LETTERA APERTA DEI LAVORATORI IN SOLIDARIETA’ DI ALMAVIVA CONTACT [ex ATESIA]

A 5 anni circa dalla stabilizzazione dei lavoratori dei call center, Almaviva Contact (ex Atesia) mette in atto la sua vendetta aprendo la procedura di cassa integrazione per 632 lavoratori per cessata attività, nonostante trasferisca le commesse nella sede di Rende aperta in questi mesi.

Di fatto, con questa procedura, l’Azienda sancisce la chiusura della sede di Roma imputando alla bassa qualità del servizio e all’ elevato costo del lavoro i motivi di questa decisione.

Ci chiediamo, quanto può essere elevato il costo del lavoro per una società che ha in organico la quasi totalità dei lavoratori part-time, con stipendi da fame al di sotto della soglia di povertà? Quando mai l’azienda ha effettivamente puntato sulla qualità, avviando percorsi di formazione e riqualificazione interni, ovvero quando mai l’azienda è stata capace di individuare le criticità e porvi dei rimedi con percorsi di formazione mirati? MAI !!!!!

Se 630 lavoratori risultano essere i responsabili della bassa qualità dei servizi, ad essere messa in discussione è la gestione stessa dell’azienda e ad essere licenziati per giusta causa dovrebbe essere tutta la dirigenza.

Da mesi però, con largo anticipo, intuendo la catastrofe che si avvicinava, un gruppo di lavoratori in solidarietà ha dato vita ad una iniziativa spontanea, iniziando una raccolta firme per proporre l’utilizzo del telelavoro definito dal art. 22 del contratto delle telecomunicazioni, come una possibile alternativa ai licenziamenti.

Crediamo che i contenuti presenti in questa proposta siano molto di più che il semplice mantenimento dei livelli occupazionali: significa guardare ad un futuro più sostenibile in termini di qualità della vita, mobilità e risparmio delle fonti energetiche.

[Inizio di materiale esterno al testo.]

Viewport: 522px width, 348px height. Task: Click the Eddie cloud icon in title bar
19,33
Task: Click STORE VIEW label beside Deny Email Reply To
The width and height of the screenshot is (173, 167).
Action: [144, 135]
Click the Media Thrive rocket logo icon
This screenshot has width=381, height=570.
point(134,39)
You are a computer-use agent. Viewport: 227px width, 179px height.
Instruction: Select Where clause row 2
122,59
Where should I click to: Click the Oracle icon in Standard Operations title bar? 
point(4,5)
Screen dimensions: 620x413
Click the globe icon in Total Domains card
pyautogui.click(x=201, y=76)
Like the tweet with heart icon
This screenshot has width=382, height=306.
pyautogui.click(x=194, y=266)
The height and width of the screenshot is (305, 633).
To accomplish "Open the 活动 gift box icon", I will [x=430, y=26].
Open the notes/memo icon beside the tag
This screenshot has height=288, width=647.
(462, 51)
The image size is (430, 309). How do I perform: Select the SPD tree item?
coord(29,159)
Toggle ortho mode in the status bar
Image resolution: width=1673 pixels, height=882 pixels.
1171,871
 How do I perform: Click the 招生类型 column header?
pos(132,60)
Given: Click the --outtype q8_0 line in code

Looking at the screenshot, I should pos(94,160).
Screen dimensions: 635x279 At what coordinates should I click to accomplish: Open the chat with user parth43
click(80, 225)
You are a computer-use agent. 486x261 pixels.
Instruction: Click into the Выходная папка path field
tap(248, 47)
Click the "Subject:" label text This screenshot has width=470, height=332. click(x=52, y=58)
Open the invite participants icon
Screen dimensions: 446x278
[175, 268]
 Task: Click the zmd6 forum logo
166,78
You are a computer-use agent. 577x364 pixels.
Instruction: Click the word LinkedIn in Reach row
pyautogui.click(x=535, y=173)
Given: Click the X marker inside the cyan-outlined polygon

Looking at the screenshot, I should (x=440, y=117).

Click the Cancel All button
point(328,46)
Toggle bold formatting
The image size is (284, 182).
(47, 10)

Le risorse economiche ed energetiche, che puntualmente vengono sperperate per la costruzione di queste strutture, i call-center, potrebbero essere indirizzate per scopi socialmente più rilevanti.

Una proposta, questa, ricca di contenuti di responsabilità sociale che deve essere presentata ad un tavolo di trattative per salvaguardare l’occupazione e migliorare la qualità della vita.

Utilizzare il telelavoro significherebbe superare di fatto la logica delle esternalizzazione dei servizi e avviare un inversione di tendenza bloccando di fatto tutto quel flusso di denaro pubblico che viene sperperato per avviare società di call-center dove, nella maggioranza dei casi, le condizioni di lavoro sono pessime.

Aziende, queste, che dichiarano fallimento nel momento in cui gli effetti degli incentivi dello stato hanno termine.

IL MESSAGGIO CHE VOGLIAMO MANDARE NON E’ LA DIFESA DEL POSTO DI LAVORO, INTESO COME LUOGO FISICO DELLA PRESTAZIONE, MA UN IDEA NUOVA E MODERNA DELLA DIFESA DEL DIRITTO AL LAVORO CHE NON PUO’ ESSERE PIÙ BARATTATA A SCAPITO DI UNA MIGLIORE QUALITÀ DELLA VITA.